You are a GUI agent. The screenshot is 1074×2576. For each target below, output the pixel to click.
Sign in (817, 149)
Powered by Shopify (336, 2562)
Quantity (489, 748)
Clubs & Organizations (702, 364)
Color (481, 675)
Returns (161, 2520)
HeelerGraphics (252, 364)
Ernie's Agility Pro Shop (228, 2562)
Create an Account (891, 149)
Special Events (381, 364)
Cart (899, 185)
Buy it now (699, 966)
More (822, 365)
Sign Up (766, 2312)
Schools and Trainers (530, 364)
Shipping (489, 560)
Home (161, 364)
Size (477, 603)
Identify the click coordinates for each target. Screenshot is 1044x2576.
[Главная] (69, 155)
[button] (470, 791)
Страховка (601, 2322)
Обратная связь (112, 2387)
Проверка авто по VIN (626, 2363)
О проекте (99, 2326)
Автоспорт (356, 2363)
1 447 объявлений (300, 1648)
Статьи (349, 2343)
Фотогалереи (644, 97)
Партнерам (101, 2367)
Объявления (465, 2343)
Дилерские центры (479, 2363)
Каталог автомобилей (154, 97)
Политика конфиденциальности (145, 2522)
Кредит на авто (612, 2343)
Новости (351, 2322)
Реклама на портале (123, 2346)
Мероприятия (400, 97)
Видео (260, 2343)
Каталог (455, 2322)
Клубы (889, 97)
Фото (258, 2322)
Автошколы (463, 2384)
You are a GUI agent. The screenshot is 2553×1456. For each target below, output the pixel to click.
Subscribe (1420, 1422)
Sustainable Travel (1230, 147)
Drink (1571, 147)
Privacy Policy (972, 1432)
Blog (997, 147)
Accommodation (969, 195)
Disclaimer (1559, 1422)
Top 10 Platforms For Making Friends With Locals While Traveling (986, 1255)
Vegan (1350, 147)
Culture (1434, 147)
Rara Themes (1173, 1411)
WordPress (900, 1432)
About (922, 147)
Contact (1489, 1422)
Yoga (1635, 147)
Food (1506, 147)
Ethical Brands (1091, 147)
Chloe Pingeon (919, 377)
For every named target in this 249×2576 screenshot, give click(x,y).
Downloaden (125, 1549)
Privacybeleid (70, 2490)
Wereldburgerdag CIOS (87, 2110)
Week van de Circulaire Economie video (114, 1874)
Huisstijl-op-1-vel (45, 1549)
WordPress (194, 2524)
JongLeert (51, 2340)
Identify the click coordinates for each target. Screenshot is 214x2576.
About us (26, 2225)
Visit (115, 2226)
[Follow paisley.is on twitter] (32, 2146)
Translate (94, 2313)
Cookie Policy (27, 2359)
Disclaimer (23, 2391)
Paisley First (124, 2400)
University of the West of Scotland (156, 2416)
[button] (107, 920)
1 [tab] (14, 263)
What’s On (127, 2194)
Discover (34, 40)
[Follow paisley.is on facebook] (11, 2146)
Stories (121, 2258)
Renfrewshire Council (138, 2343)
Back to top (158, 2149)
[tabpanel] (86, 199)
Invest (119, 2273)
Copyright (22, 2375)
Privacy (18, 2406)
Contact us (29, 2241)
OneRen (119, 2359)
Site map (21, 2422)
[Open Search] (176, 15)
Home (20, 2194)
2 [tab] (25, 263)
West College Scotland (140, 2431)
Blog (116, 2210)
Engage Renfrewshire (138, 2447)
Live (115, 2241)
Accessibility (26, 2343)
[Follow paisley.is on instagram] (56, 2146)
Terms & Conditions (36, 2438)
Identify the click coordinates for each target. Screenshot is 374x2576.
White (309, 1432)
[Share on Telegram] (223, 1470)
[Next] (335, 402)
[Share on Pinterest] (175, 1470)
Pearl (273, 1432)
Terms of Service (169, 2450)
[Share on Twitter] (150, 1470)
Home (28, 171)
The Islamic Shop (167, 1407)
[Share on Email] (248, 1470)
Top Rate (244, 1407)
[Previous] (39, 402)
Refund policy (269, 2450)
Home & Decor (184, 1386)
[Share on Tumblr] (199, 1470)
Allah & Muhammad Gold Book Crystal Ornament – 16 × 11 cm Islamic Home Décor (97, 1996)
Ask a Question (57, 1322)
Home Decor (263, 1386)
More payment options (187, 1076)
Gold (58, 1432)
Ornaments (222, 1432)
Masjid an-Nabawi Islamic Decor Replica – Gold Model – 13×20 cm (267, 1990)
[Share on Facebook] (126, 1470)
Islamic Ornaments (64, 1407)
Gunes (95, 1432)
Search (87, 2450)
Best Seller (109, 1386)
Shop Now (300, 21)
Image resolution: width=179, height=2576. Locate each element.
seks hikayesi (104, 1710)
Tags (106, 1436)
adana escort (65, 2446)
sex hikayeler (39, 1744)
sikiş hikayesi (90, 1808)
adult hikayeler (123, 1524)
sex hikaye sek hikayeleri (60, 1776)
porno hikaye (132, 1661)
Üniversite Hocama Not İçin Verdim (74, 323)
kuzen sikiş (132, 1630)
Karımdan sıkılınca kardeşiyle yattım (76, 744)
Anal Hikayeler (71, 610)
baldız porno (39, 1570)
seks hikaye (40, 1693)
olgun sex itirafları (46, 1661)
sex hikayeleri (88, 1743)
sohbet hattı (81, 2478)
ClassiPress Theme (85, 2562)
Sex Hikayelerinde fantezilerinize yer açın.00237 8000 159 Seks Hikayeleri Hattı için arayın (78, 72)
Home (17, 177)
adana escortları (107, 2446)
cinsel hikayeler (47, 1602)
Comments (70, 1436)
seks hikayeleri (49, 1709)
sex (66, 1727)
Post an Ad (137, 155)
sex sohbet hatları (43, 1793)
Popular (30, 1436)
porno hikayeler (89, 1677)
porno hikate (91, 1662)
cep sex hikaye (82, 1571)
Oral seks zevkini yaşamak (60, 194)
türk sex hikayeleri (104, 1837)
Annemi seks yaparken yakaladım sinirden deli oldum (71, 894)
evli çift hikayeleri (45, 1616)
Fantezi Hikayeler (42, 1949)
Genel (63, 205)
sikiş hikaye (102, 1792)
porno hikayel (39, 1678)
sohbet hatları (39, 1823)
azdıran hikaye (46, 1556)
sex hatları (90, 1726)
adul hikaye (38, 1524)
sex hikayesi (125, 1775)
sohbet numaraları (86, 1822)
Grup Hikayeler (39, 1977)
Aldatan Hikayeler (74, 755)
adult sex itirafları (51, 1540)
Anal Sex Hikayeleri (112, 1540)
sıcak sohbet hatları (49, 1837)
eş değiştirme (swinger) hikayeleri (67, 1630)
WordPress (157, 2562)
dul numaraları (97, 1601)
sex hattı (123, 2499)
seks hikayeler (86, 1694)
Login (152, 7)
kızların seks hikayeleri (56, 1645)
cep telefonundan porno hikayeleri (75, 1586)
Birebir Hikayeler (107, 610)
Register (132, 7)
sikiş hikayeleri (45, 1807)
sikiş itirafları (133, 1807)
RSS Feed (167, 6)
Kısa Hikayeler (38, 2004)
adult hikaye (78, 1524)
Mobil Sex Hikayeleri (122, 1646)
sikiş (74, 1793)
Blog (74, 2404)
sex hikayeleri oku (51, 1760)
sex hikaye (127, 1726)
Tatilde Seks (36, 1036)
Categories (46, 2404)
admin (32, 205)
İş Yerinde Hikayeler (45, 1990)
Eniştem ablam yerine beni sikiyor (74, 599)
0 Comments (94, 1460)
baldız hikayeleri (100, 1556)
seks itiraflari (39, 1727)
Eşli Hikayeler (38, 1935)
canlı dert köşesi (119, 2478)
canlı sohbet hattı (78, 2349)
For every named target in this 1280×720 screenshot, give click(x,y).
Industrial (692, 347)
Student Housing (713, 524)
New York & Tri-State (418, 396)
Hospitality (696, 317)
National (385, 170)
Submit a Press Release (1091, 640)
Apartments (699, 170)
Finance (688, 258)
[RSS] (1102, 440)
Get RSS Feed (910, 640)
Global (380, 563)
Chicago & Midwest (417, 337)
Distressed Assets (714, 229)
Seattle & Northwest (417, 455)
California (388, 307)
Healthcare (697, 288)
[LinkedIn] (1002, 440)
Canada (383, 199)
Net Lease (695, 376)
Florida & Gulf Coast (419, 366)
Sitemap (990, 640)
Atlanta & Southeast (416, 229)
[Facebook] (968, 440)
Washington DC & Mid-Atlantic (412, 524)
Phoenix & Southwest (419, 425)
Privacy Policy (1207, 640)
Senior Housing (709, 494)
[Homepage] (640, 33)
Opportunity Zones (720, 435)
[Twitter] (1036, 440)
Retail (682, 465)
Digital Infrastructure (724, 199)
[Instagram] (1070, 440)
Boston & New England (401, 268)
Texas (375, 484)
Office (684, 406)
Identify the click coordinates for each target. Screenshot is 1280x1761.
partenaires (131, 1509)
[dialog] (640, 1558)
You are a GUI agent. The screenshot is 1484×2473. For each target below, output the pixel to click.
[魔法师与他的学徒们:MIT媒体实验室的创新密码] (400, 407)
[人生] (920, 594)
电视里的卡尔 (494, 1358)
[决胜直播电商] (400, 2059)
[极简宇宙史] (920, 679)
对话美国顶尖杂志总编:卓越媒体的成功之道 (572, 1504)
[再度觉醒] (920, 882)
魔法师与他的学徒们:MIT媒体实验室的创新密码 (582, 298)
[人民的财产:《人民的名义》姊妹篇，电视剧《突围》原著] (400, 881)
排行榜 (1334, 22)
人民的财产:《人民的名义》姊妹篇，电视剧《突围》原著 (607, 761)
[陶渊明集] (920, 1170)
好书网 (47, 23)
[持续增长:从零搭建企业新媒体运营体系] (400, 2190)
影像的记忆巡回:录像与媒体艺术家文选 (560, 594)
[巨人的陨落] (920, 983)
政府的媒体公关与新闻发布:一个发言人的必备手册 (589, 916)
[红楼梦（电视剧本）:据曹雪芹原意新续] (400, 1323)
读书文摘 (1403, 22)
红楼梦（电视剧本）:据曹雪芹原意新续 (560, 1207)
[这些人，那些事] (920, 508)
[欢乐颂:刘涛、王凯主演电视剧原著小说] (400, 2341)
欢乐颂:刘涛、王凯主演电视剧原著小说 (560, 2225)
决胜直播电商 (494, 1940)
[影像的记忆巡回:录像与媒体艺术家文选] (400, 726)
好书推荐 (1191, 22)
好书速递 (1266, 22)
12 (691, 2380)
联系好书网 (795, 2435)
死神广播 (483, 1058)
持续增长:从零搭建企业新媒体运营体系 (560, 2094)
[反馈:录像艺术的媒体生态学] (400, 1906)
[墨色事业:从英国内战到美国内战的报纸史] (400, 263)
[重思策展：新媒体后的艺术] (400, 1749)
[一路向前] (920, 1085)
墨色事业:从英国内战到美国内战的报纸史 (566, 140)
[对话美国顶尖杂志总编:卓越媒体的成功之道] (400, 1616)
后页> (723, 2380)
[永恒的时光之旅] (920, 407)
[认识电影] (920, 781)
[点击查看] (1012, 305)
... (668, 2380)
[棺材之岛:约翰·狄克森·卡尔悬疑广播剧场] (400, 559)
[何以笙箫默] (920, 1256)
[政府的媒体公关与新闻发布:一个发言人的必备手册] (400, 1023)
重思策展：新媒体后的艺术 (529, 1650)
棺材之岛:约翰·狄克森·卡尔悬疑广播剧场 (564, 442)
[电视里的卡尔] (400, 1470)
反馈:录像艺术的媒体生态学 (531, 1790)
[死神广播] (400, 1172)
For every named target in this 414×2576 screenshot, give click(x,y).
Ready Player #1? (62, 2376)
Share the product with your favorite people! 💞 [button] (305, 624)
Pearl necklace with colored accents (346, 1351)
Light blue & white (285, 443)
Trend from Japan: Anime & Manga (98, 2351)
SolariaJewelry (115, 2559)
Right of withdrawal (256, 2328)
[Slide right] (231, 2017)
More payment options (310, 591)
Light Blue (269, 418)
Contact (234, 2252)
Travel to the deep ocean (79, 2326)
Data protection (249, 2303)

-*-*-

- TASK INSTRUCTIONS -
The reply should consist solely of the lines above from the one that has "canlı sohbet hattı (78, 2349)" through the one that has "Distressed Assets (714, 229)", reproduced exactly.

- RESPONSE -
canlı sohbet hattı (78, 2349)
For every named target in this 1280×720 screenshot, give click(x,y).
Industrial (692, 347)
Student Housing (713, 524)
New York & Tri-State (418, 396)
Hospitality (696, 317)
National (385, 170)
Submit a Press Release (1091, 640)
Apartments (699, 170)
Finance (688, 258)
[RSS] (1102, 440)
Get RSS Feed (910, 640)
Global (380, 563)
Chicago & Midwest (417, 337)
Distressed Assets (714, 229)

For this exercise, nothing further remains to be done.